Editor’s note: This column originally appeared in our Lapeer County Press on Nov. 29. While it doesn’t happen at every school, the complaints that began to fill up my e-mail back in the early fall can serve as a reminder to everyone that the kids playing varsity sports are just that; kids. They are learning and growing and often don’t meet the expectations of the fans for a variety of reasons. I urge all the parents and fans to take a step back and just let the kids play. What they want—and deserve–most of all is your support, not your wrath. This carries over to all sports, not just basketball.

Basketball season opens Tuesday for most area high school girls’ teams. The boys’ squads will follow suit one week later. 

Readers have already been fired up about what they perceive to be unfair, preferential treatment at several of the local schools. My emails have been full of allegations of nepotism on the coaching staffs, nasty mean—girl banter from varsity players telling JV players looking to make the varsity, “good luck on JV” and other such nonsense. People have told me that I need to go after these schools for their hiring practices, their poor turnout and all kinds of other allegations. That’s just not going to happen.

Hiring practices at every school is a personnel matter. They neither require, nor seek our approval on who they hire. Just as in any good business, schools have a chain of command and we are not in it. Parents, if you have an issue with your child’s school and their athletic practices, your first call is not to the local paper. There is a solid school board at each and every high school. That’s your first call. Actually, it should start with the athletic director, but as several parents have alleged, that has gotten them nowhere. That’s unfortunate.

It’s also not our battle, though. The assertions that are showing up in my email are downright ridiculous. Several in particular are akin to a mean old junkyard dog who just won’t put the bone down. You’re unhappy with what you are seeing at a particular school? Do something about it. Don’t complain in an email chain and expect it to make print. Go to the school board meetings and air your complaints there. If you haven’t gotten any success there, then you can certainly craft a Letter to Editor, but it has to be factual, complete sentences and not full of texting lingo. Your signature is also required.

Now, as far as the seasons coming up, I ask for everyone’s patience as these programs continue to work on getting better.

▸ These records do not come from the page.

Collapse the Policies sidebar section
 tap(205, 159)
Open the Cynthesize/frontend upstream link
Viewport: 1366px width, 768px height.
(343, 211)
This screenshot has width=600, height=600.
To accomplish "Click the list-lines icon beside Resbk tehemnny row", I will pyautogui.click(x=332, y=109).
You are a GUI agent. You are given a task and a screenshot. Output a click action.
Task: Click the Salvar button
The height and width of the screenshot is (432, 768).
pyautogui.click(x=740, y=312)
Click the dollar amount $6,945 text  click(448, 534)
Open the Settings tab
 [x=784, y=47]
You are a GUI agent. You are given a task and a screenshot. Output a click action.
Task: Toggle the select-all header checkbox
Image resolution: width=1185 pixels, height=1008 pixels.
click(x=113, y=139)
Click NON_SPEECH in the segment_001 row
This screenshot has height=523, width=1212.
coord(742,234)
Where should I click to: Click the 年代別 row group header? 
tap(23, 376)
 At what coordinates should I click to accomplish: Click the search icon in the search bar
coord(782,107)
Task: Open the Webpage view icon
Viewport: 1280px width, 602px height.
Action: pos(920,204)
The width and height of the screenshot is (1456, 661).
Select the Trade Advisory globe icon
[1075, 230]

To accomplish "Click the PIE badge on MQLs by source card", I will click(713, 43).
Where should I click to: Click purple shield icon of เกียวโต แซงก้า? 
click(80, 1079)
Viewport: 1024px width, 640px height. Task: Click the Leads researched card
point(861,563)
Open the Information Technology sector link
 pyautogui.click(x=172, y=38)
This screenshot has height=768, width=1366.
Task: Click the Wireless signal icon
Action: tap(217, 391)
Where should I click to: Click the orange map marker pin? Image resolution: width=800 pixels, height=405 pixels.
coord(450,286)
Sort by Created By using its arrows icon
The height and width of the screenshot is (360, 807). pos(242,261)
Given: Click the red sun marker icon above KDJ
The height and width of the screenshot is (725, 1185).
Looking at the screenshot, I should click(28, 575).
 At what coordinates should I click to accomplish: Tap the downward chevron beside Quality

The local landscape in basketball is the complete polar opposite of football and volleyball. The success of Lapeer football simply has not translated on the hardwood. I’m not saying that can’t happen down the road, but the Saginaw Valley League, BWAC and Tri-Valley are an absolute juggernaut when it comes to basketball. We were accused by many readers last season of rubbing the losses in many of our schools faces. Our job is to report the games’ outcomes, like it or not. Many of our area teams are what their coaches call “one or two years away from being a good team.” That’s just the cold hard facts as coach sees it. A lot of work last season means teams might not be facing a 3-16, 2-17 or no-win season this year. Asking us to stop covering the local teams and instead cover Lake Orion and Clarkston, which have winning programs, goes against the very grain of what we do here at this paper–cover the local sports.

Let the kids play and stop poking the bear.